The Need for Statistical Evaluation of Surrogates
The unfortunate precedent of anti-arrhythmic drugs made it plain that a statistical evaluation of potential surrogates was required before they were used in clinical research. The seminal paper of Ross Prentice sparked interest in using statistical methods to validate potential surrogates (Prentice, 1989). Prentice suggested definitions and criteria for the validation of surrogates (see details in Section 3.2). At the surge of the AIDS epidemic, the impressive early therapeutic results obtained with zidovudine, and the pressure for accelerated approval of new antiviral therapies, led to the use of CD4+ T-lymphocyte counts as a surrogate endpoint for time to clinical events and overall survival (Lagakos and Hoth, 1992). Yet concerns were expressed about the limitations of CD4+ counts as a reliable predictor for clinical endpoints. Modeling of the effect of treatment and CD4+ counts on survival suggested that CD4+ counts did not fulfill the Prentice criteria (Lin et al., 1993; DeGruttola and Tu, 1994). CD4+ counts were also found to be an incomplete surrogate for clinical progression in individuals with asymptomatic HIV infection taking zidovudine (Choi et al., 1993). These analyses led to a great deal of skepticism about the evaluation and use of surrogate endpoints in general (DeGruttola et al., 1997). However, all these assessments were done using data from single trials, an approach that has serious intrinsic limitations (Molenberghs et al., 2002;
Alonso et al., 2004b, 2006). Shortly after the results of several trials carried out by the AIDS Clinical Trials Group were analyzed simultaneously and a meta-analytic approach was proposed to inform the evaluation of CD4+ as a surrogate endpoint (Daniels and Hughes, 1997).
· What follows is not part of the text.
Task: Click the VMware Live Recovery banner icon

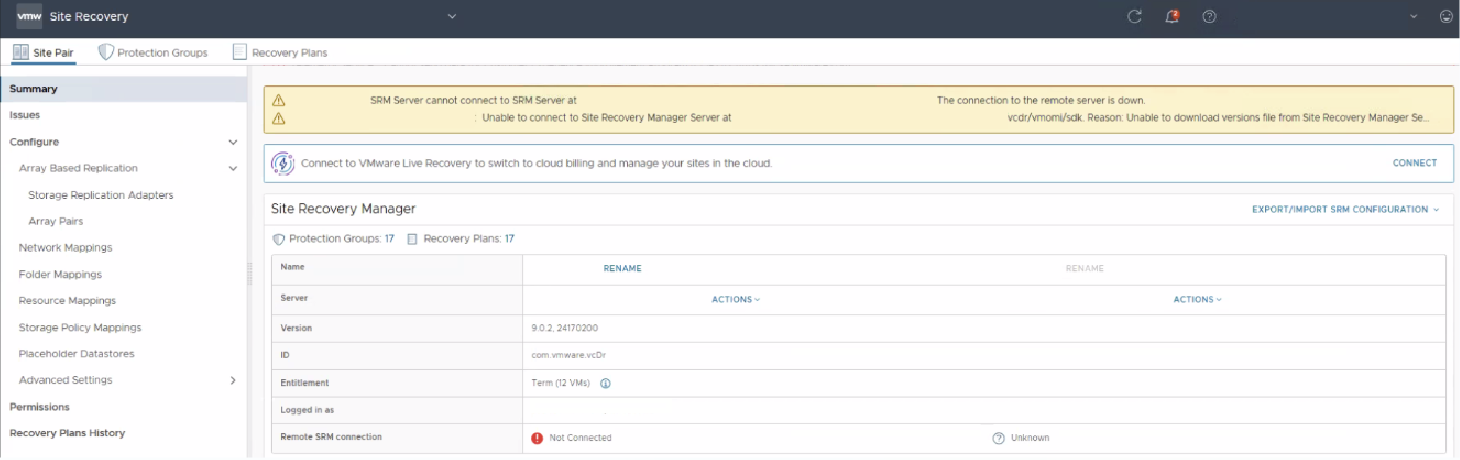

The present book makes a clear distinction between surrogacy analyses in a single trial and those that require a meta-analysis of multiple trials. When a single trial is available, only individual-level surrogacy can be investigated, unless the trial is very large and can be broken down in smaller units such as countries, regions, or investigational sites. When a meta-analysis of several trials is available, a full evaluation of individual-level as well as trial-level surrogacy can be investigated (Gail et al., 2000). The basic concepts for such analyses have been covered in detail in a previous book (Burzykowski, Molen- berghs, and Buyse, 2005). Our purpose here is three-fold:
- 1. to build on the approach published previously to present more recent methodological developments,
- 2. to describe software available in SAS and R to implement the methods presented, and
- 3. to illustrate use of these methods on actual datasets that are available for readers to perform their own analyses.
This book will hopefully contribute to making the methods for surrogate evaluation readily available to anyone familiar with the SAS or R environment.